Structure-Function Analyses of a Caffeic Acid O-Methyltransferase from Perennial Ryegrass Reveal the Molecular Basis for Substrate Preference.
Louie, G.V., Bowman, M.E., Tu, Y., Mouradov, A., Spangenberg, G., Noel, J.P.(2010) Plant Cell 22: 4114-4127
- PubMed: 21177481 
- DOI: https://doi.org/10.1105/tpc.110.077578
- Primary Citation of Related Structures:  
3P9C, 3P9I, 3P9K - PubMed Abstract: 
Lignin forms from the polymerization of phenylpropanoid-derived building blocks (the monolignols), whose modification through hydroxylation and O-methylation modulates the chemical and physical properties of the lignin polymer. The enzyme caffeic acid O-methyltransferase (COMT) is central to lignin biosynthesis. It is often targeted in attempts to engineer the lignin composition of transgenic plants for improved forage digestibility, pulping efficiency, or utility in biofuel production. Despite intensive investigation, the structural determinants of the regiospecificity and substrate selectivity of COMT remain poorly defined. Reported here are x-ray crystallographic structures of perennial ryegrass (Lolium perenne) COMT (Lp OMT1) in open conformational state, apo- and holoenzyme forms and, most significantly, in a closed conformational state complexed with the products S-adenosyl-L-homocysteine and sinapaldehyde. The product-bound complex reveals the post-methyl-transfer organization of COMT's catalytic groups with reactant molecules and the fully formed phenolic-ligand binding site. The core scaffold of the phenolic ligand forges a hydrogen-bonding network involving the 4-hydroxy group that anchors the aromatic ring and thereby permits only metahydroxyl groups to be positioned for transmethylation.
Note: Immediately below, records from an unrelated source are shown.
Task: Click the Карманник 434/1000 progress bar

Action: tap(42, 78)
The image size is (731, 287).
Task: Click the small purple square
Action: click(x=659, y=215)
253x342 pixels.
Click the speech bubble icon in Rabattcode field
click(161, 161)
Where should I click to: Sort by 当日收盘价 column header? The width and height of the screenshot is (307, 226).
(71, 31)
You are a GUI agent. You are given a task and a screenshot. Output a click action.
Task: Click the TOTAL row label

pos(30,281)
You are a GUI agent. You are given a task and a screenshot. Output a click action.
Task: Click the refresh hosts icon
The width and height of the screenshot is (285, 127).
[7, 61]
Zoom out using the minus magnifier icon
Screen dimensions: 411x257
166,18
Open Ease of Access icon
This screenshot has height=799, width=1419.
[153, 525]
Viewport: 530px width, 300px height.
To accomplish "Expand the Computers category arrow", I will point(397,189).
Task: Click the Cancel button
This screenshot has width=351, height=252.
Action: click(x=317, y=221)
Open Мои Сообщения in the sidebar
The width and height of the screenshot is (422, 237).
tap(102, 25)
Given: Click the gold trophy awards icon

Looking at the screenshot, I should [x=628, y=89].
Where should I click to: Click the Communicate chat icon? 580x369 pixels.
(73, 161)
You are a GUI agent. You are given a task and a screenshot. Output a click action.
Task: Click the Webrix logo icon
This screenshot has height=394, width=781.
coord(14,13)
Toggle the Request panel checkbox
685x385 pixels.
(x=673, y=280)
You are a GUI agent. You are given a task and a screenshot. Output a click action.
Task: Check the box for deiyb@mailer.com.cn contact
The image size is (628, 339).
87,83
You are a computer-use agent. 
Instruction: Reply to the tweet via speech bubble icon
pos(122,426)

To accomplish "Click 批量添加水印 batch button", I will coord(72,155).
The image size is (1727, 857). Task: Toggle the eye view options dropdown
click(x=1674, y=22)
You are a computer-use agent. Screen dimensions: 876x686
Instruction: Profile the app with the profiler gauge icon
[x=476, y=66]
While distal from the site of transmethylation, the propanoid tail substituent governs the kinetic preference of ryegrass COMT for aldehydes over alcohols and acids due to a single hydrogen bond donor for the C9 oxygenated moiety dictating the preference for an aldehyde.
Organizational Affiliation: 
The Howard Hughes Medical Institute, Salk Institute for Biological Studies, La Jolla, California 92037, USA.